Mifal HaPais awarded the 2025 Sapir Prize for Literature on Monday night in Jerusalem to Amir Harash for his novel Bereavement and Failure and Zombies.
Harash received the top honor at a ceremony held at the National Library of Israel, which hosted the prize event as part of celebrations marking 25 years since the award’s founding.
In the debut category, Roni Partchek won the “book of the year” first-novel prize for Sitara, published by Gamma-Tangier.
Mifal HaPais said the main prize winner would receive NIS 180,000, and the winning book would be translated into Arabic and an additional foreign language. The debut prize carried NIS 75,000, with the other finalists in that track receiving grants as well.

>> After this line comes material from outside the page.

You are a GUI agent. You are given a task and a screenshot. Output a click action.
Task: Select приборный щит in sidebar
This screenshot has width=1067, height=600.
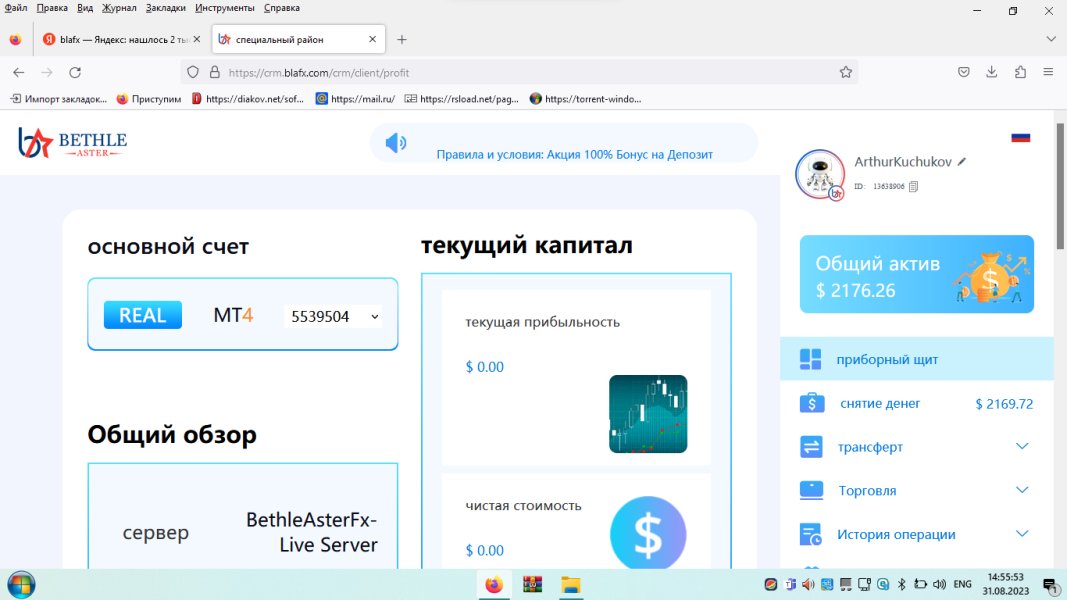pos(887,359)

The evening combined the formal award ceremony with a broader program titled “Between the Lines,” inviting guests to move through library spaces for performances, guided exhibition tours, and displays of rare manuscripts. The main ceremony ran later in the evening at the library auditorium.
The event was hosted by singer and actress Ester Rada and included musical performances during the program.

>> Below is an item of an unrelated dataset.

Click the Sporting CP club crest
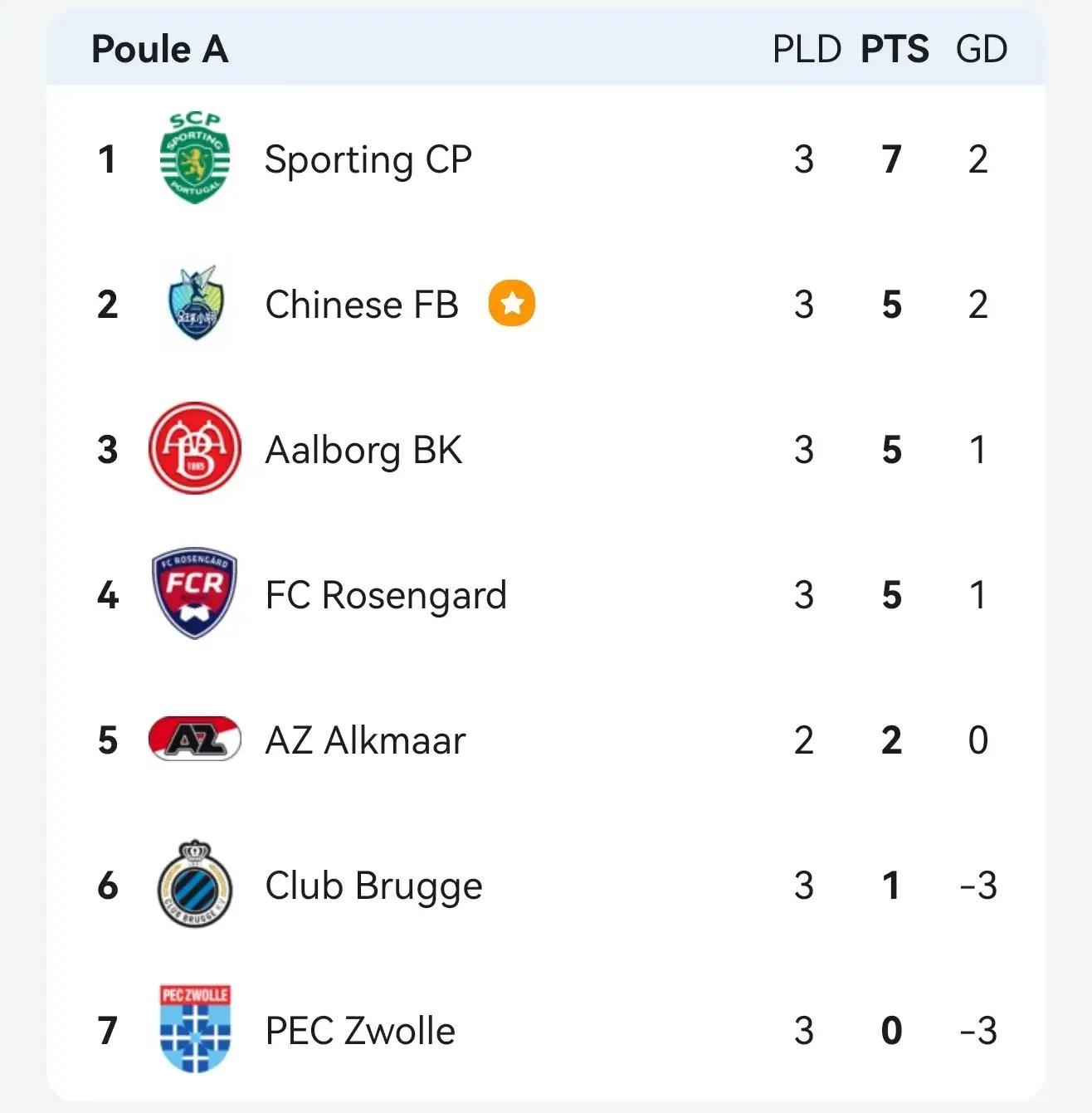1092x1113 pixels. pos(194,158)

Harash’s novel draws on themes of grief and the lived Israeli experience
According to the judging committee’s statement released by Mifal HaPais, Harash’s winning novel drew on themes of grief and the lived Israeli experience, while also engaging the legacy of early Hebrew literature. The committee cited the book’s dialogue with the work of Yosef Haim Brenner and the way it connects past and present in contemporary Israel.
For the debut award, the judges described Sitara as an intense novel set in 1970s India during the Emergency period, portraying repression of civil liberties and political upheaval through a distinct cultural and religious setting far from the typical landscape of contemporary Hebrew fiction.
The National Library’s event page listed the five nominees for the main prize as Alon Arad, Ilana Bernstein, Ofir Touché Gafla, Harash, and Anat Einhar.
The Sapir Prize, presented by Mifal HaPais and named for Pinhas Sapir, has been awarded annually since 2000 and is widely viewed as one of the country’s best-known literary honors. In recent years, the award has paired its cash grant with support for translation and distribution, including the purchase of copies for public libraries.
Last year’s main prize went to Yossi Avni-Levy for Three Days in Summer.